▼▼▼
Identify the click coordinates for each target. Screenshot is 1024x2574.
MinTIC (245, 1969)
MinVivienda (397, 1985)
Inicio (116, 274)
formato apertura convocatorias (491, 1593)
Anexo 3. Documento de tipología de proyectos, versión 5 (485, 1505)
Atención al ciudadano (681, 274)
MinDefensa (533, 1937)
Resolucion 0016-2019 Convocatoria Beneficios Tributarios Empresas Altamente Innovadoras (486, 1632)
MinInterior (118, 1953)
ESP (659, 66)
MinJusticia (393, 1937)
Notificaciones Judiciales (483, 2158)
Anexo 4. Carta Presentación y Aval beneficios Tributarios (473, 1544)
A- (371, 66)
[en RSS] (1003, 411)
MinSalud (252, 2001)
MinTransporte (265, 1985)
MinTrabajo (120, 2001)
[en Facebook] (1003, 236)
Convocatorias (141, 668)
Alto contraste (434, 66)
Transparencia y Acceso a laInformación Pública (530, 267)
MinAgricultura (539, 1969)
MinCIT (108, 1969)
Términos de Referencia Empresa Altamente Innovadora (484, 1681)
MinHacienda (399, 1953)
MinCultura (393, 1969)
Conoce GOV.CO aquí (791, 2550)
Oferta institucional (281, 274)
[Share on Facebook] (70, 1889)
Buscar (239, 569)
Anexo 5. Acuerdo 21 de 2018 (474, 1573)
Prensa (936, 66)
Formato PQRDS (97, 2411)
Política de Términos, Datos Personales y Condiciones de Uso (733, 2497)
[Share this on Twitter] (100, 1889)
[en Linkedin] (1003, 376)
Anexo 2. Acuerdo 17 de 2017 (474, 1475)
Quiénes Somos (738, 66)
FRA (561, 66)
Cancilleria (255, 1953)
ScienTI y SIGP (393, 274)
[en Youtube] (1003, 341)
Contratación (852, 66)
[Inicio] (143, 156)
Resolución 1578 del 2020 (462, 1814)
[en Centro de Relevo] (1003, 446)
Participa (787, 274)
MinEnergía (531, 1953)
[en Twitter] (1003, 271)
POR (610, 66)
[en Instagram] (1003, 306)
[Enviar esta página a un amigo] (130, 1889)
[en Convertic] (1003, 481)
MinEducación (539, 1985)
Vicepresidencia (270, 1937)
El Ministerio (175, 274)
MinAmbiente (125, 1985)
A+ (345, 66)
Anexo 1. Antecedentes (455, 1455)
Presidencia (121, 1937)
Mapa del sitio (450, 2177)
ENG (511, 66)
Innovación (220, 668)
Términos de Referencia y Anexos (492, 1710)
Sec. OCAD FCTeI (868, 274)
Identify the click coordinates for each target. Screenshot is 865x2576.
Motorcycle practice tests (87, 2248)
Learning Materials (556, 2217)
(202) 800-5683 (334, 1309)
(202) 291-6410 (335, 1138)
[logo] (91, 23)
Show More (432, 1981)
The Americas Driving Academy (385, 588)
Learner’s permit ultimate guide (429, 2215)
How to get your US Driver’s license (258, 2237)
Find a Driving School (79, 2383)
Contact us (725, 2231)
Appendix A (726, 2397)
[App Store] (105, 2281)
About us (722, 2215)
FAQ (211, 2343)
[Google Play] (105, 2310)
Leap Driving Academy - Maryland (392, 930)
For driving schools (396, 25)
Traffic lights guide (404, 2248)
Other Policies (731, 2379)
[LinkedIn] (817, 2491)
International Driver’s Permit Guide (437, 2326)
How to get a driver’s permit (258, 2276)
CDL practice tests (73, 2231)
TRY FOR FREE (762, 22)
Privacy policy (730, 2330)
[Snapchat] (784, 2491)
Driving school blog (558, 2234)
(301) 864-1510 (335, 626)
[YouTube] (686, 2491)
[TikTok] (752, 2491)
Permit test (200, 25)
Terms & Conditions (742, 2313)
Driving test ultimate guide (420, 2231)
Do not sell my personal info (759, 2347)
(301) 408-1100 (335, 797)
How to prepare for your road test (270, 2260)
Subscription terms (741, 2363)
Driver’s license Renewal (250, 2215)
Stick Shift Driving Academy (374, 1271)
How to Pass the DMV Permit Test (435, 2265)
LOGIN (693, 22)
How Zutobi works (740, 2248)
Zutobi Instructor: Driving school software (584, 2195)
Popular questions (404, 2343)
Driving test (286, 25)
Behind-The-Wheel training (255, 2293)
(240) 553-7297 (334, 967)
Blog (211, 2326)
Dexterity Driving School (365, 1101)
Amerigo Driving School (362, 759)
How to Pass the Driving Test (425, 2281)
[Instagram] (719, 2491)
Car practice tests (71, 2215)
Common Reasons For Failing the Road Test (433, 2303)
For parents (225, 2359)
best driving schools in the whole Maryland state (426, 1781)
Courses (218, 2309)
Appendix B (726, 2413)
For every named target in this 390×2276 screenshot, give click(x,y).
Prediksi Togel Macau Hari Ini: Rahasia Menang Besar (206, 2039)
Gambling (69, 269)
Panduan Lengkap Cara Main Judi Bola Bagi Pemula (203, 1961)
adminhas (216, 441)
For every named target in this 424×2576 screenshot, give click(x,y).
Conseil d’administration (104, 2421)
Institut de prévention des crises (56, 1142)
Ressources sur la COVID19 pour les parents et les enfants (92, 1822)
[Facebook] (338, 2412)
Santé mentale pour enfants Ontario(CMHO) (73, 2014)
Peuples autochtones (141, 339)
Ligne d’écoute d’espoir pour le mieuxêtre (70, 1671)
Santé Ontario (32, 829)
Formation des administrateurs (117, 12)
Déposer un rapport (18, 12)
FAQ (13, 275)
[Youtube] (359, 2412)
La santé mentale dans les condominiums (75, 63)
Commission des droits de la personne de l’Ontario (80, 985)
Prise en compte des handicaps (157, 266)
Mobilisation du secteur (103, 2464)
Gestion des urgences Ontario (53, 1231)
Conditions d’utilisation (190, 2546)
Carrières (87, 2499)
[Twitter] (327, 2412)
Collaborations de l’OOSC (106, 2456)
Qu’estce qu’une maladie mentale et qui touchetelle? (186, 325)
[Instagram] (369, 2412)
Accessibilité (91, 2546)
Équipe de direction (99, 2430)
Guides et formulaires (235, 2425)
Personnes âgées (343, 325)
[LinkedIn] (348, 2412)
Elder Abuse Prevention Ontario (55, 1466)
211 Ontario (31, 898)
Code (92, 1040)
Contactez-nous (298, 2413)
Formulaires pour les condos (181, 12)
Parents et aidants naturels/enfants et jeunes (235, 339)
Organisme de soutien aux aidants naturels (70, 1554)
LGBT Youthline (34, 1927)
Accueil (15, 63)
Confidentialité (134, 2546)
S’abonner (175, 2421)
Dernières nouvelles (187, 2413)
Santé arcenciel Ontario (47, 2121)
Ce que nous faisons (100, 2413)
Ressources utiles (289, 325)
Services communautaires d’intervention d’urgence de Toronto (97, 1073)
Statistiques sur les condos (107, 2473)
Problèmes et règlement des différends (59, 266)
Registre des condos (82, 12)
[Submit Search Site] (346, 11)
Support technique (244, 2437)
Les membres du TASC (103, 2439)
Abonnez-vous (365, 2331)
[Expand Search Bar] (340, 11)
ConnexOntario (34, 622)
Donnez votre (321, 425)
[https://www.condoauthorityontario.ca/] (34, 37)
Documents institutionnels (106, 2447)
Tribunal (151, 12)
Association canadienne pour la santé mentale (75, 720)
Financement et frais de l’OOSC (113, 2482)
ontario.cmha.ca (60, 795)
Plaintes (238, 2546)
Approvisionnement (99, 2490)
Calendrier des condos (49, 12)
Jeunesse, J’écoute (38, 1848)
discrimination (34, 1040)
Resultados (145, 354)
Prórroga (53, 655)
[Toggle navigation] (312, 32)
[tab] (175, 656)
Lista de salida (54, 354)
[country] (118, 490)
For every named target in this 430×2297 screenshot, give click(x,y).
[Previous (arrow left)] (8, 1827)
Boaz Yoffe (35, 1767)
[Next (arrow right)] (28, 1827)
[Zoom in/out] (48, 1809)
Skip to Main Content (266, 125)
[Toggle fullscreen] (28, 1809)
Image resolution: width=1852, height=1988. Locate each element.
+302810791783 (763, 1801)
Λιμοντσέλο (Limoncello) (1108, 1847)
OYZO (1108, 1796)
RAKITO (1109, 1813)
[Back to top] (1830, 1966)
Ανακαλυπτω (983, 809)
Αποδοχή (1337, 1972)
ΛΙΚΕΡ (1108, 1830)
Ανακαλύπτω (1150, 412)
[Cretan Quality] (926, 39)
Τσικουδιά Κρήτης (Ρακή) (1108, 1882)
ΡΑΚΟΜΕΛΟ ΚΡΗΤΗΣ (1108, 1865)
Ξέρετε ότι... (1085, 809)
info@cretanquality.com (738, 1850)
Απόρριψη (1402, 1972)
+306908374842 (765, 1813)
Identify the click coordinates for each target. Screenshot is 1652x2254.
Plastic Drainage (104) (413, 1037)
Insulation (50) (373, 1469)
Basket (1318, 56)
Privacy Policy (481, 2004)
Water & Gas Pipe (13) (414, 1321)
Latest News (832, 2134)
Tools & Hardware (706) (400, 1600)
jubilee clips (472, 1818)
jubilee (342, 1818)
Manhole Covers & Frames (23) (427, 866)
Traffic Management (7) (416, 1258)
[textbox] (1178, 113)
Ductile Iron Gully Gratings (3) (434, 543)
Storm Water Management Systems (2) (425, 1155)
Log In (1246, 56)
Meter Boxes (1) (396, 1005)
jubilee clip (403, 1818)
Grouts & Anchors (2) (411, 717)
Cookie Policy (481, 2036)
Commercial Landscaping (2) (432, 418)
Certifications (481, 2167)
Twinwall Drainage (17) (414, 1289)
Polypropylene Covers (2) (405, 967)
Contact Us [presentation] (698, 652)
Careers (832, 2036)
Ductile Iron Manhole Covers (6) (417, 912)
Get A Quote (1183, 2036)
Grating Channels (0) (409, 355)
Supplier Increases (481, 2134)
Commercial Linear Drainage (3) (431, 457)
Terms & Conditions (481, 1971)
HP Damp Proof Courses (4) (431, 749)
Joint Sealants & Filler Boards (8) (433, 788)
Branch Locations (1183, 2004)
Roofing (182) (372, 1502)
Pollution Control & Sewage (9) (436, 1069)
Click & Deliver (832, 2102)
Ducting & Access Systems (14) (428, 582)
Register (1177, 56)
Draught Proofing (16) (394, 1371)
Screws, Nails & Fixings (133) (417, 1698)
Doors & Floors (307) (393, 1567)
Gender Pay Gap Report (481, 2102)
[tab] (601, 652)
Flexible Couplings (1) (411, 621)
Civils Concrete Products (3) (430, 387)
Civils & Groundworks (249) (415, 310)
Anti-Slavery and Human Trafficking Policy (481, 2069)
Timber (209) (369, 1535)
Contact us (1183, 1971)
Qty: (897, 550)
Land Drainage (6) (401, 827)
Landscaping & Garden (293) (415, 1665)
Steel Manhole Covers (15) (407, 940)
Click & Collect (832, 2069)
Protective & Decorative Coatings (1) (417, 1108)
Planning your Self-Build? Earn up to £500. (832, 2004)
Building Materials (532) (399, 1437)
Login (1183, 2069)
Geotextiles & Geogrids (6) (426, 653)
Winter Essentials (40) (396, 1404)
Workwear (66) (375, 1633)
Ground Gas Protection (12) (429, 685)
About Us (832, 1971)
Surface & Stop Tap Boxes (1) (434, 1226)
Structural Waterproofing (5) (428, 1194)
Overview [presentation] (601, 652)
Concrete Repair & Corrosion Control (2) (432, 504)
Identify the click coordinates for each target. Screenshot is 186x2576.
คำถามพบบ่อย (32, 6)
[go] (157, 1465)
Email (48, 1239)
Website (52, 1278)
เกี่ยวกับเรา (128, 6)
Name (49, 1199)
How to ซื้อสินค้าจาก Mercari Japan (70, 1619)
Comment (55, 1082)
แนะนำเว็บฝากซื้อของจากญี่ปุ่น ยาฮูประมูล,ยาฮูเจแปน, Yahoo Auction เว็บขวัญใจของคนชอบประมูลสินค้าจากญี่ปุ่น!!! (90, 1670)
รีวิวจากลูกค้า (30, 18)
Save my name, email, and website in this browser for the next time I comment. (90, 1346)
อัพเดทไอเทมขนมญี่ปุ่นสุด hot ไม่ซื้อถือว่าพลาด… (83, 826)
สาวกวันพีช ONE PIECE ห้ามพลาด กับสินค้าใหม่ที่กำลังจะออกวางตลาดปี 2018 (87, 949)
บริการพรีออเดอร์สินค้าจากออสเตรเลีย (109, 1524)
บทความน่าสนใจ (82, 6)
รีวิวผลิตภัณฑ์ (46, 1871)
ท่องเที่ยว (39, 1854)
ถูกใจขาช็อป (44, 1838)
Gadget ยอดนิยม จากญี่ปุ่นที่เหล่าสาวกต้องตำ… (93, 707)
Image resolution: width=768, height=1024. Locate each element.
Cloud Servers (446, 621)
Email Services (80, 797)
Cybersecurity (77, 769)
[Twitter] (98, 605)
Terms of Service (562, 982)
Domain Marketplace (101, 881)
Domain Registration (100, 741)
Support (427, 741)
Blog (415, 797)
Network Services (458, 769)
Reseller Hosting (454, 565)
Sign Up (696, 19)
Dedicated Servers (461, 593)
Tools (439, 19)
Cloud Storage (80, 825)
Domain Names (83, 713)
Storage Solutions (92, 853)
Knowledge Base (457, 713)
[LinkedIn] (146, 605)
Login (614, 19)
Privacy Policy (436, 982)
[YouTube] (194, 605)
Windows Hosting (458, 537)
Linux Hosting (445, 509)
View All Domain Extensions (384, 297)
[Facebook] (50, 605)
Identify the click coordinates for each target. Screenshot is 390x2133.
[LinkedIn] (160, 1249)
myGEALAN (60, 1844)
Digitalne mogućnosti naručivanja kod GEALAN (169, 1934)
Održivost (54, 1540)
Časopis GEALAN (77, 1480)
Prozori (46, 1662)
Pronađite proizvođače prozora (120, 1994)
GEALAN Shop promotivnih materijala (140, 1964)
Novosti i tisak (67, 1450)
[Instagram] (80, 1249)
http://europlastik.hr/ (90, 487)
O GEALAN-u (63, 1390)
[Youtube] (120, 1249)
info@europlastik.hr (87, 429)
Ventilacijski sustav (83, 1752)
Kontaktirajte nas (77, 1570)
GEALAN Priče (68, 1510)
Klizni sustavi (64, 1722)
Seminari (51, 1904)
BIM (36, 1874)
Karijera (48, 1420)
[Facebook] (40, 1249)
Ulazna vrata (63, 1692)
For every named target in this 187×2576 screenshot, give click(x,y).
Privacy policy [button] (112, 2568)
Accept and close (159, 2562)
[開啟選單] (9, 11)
▲▲▲
Work to be completed:
Find the lines that mention "Identify" in the entries and show them.

Response below:
Identify the click coordinates for each target. Screenshot is 1024x2574.
Identify the click coordinates for each target. Screenshot is 865x2576.
Identify the click coordinates for each target. Screenshot is 1652x2254.
Identify the click coordinates for each target. Screenshot is 186x2576.
Identify the click coordinates for each target. Screenshot is 390x2133.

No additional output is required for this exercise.